The shocking election victory by Republican Donald Trump has set off protests across the United States with people setting from the frustrating loss to a political outsider they considered unfit to assume the White House storming out onto the streets in anger.
In Seattle, a gunman opened fire and wounded five people, one man critically, near a protest site in the city where people gathered after the surprise victory of Trump over favourite Hillary Clinton on Wednesday evening.
The shooting did not appear to be connected to the anti-Trump demonstrations but instead stemmed from a personal argument, said Robert Merner, assistant chief of the Seattle Police Department.
"It appears that some type of argument took place. This individual began to walk away from the crowd, then turned and fired into the crowd," Robert Merner, assistant chief of the Seattle Police Department, told Reuters.

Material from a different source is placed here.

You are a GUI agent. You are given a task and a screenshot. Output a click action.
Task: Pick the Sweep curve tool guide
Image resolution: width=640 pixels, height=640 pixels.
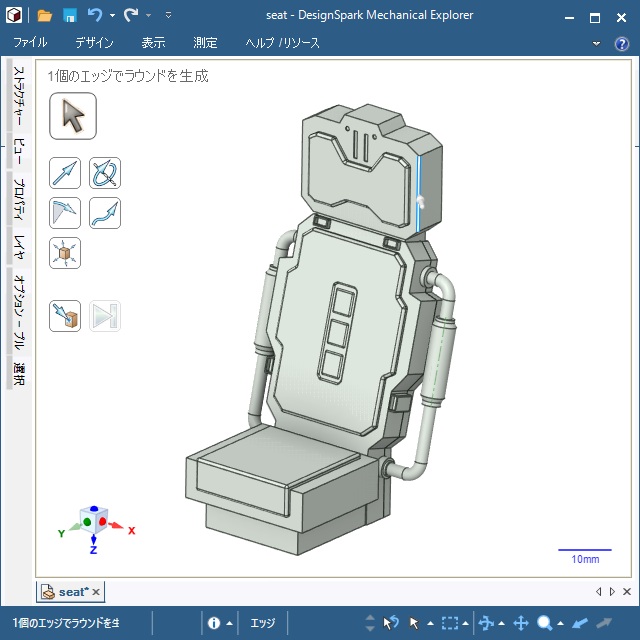pos(105,213)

Police and witnesses said the scene of the shooting was less than a minute from the nerve centre of an anti-Trump demonstrations. The victims included one woman and one man was injured critically.
In many US cities, spontaneous anti-Trump protests took place after it was clear that a widely loathed Trump presidency had become a reality. The protesters chanted anti-Donald Trump slogans like "Not my President, not today," the CNN reported.
In Portland, protesters took to the streets shouting "No Trump, no KKK, no fascist USA". Donald Trump's policies on immigration and many other controversial topics including a ban on Muslims entering the country, as well as pledge to prosecute political rivals, had all unnerved the populace.
There were as many as 5,000 protesters in New York on Wednesday night. There were groups of agitators near the White House in Washington and people gathered outside the Trump Tower in New York where the president-elect held the election night party.
Clinton supporters held a candlelight vigil in front of the White House on Wednesday evening.
Cities like Atlanta, Austin, Boston, Chicago, Denver, Philadelphia, Portland and San Francisco also witnessed protests.
In downtown Manhattan, people walked down the Sixth Avenue holding banners that said "Not my president" "She got more votes" and "Hands off my pussy", the Guardian reported.